Il processo sulla morte di Pantani non sarà archiviato. Ma a quando chiarezza sul Giro del 1999?
Sono ormai quasi dodici anni che Marco Pantani è morto in quella camera del Residence Le Rose a Rimini. Era il 14 febbraio, era una giornata fredda e nebbiosa e il mare tirava a brutto. Edema polmonare e cerebrale, a causa di un'overdose di cocaina dissero allora. Ora dicono che probabilmente non fu la cocaina a causarne la morte, che fu a causa della "posologia sbagliata dei medicinali", quelli che prendeva sotto prescrizione per contrastare i forti sbalzi d'umore causata dalla depressione e dall'uso di sostanze stupefacenti. Non solo. Dicono che la pallina di mollica di pane e cocaina trovata affianco al corpo non c'era, sarebbe stata messa dopo, almeno stando alla testimonianze degli infermieri che per primi giunsero nella stanza del Pirata. Per questo il gip di Rimini, Vinicio Cantarini, ha ritenuto fondata l'opposizione dell'avvocato Antonio De Renis alla richiesta di archiviazione del pm Paolo Giovagnoli. Il processo continua, come aveva chiesto la famiglia. Il processo continua perché troppo ancora non quadra in quello che accadde quel San Valentino.
Si andrà avanti a indagare, dodici anni dopo, dodici anni che sono serviti a far luce su poco, che hanno alimentato ipotesi controverse, opposte, che hanno soprattutto fatto parlare molto di Pantani, della sua dipendenza, della sua fine ingloriosa, perché un campione che finisce in quel modo non può essere un campione, un modello. Tesi di molti, tesi che però non trova nemmeno uno spiraglio di dignità nella testa di quei tanti tifosi che ancora non possono scordare Marco al di là degli ultimi anni, non possono dimenticare i suoi scatti, le sue tante vittorie, le sue altrettante sconfitte, cadute, rinascite sportive.
In aula si cercherà la verità, se sarà possibile trovarla, ma è verità processuale, buona solo a riempire l'ennesimo faldone a nome Marco Pantani.
Fuori dalle aule infatti una verità c'è già ed è quella di sportivi e tifosi che sanno che il Pirata se ne è andato quel 14 febbraio, anzi anni prima, in quella mattina del 5 giugno del 1999, a Madonna di Campiglio, quando alle 10,10 notificarono alla squadra, la Mercatone Uno la squalifica di colui che stava dominando quell'edizione del Giro d'Italia. Lì Pantani chiuse con Pantani, lì ebbe inizio l'ultima discesa, la fine dei giochi e dello spettacolo, nonostante il Mont Ventoux e Courchevel (quando al Tour del 2000 sbriciolò la resistenza di Armstrong). Quelle parole: "Mi sono rialzato, dopo tanti infortuni, e sono tornato a correre. Questa volta, però, abbiamo toccato il fondo. Rialzarsi sarà per me molto difficile"; quella frase fu il punto finale sulla sua carriera.

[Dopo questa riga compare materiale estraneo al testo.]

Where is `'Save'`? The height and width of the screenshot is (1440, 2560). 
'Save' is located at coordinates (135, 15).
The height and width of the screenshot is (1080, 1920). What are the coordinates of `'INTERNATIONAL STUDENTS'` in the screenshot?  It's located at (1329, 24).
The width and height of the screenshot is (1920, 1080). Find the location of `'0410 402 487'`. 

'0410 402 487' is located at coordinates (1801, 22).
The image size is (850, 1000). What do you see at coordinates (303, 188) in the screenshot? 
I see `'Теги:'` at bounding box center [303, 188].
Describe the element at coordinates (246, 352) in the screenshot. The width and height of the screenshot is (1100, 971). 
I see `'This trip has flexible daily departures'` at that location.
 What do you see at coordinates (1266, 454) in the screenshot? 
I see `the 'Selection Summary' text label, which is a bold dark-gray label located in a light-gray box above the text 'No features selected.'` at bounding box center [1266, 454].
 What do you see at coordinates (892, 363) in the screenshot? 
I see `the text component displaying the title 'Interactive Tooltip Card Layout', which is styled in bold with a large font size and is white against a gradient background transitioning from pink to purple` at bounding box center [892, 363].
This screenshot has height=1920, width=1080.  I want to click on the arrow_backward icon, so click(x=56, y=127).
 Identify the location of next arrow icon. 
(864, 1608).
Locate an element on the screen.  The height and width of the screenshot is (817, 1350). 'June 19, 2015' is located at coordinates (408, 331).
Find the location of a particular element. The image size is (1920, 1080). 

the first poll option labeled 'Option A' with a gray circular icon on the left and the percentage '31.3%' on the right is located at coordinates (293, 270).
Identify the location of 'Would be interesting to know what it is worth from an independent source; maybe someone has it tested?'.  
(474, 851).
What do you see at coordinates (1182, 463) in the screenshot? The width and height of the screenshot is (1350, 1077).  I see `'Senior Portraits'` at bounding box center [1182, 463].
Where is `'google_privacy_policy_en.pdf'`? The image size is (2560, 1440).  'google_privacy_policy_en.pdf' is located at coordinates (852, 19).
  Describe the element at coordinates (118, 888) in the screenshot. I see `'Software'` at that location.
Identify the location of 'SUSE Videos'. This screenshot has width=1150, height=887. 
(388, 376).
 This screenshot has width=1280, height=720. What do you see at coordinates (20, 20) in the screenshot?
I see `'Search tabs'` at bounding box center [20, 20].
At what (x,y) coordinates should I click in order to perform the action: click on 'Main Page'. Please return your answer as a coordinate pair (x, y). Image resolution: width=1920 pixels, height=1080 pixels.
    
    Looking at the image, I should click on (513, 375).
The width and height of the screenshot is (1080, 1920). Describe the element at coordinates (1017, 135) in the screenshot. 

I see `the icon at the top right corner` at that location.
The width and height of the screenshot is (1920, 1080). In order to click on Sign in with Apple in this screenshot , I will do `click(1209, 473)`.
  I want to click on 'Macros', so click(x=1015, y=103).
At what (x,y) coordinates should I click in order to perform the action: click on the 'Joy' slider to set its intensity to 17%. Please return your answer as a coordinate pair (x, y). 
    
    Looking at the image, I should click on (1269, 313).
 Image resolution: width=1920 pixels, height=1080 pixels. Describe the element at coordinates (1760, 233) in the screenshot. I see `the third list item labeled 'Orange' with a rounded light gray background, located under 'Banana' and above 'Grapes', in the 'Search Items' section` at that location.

[**Video_box_2**]Se proprio si deve continuare a parlare di Pantani, a capire cosa è successo, è lì che bisognerebbe indagare, lì dove andrebbe fatta luce, per ridare la dignità sportiva a un campione incredibile e irripetibile, il punto più alto del ciclismo degli anni Novanta e, forse, di quelli a venire. Perché quel controllo effettuato all'hotel Touring di Madonna di Campiglio, quelle fialette, quel 52 per cento di ematocrito – dopo una decina di controlli negativi durante quell'edizione della corsa rosa –, hanno segnato l'eclissarsi di un atleta, ma soprattutto di un uomo. Altro non conta. Il resto è una questione familiare (che l'ottimo Francesco Ceniti sulla Gazzetta dello Sport sa trattare con precisione e sensibilità) che come familiare dovrebbe essere trattata, senza dettagli, senza titoli sui giornali. Alla famiglia si deve il rispetto del dolore, ai tifosi, a chi Marco lo ha amato sportivamente la verità del perché proprio lui venne scelto come capro espriatorio di un sistema che doveva cambiare.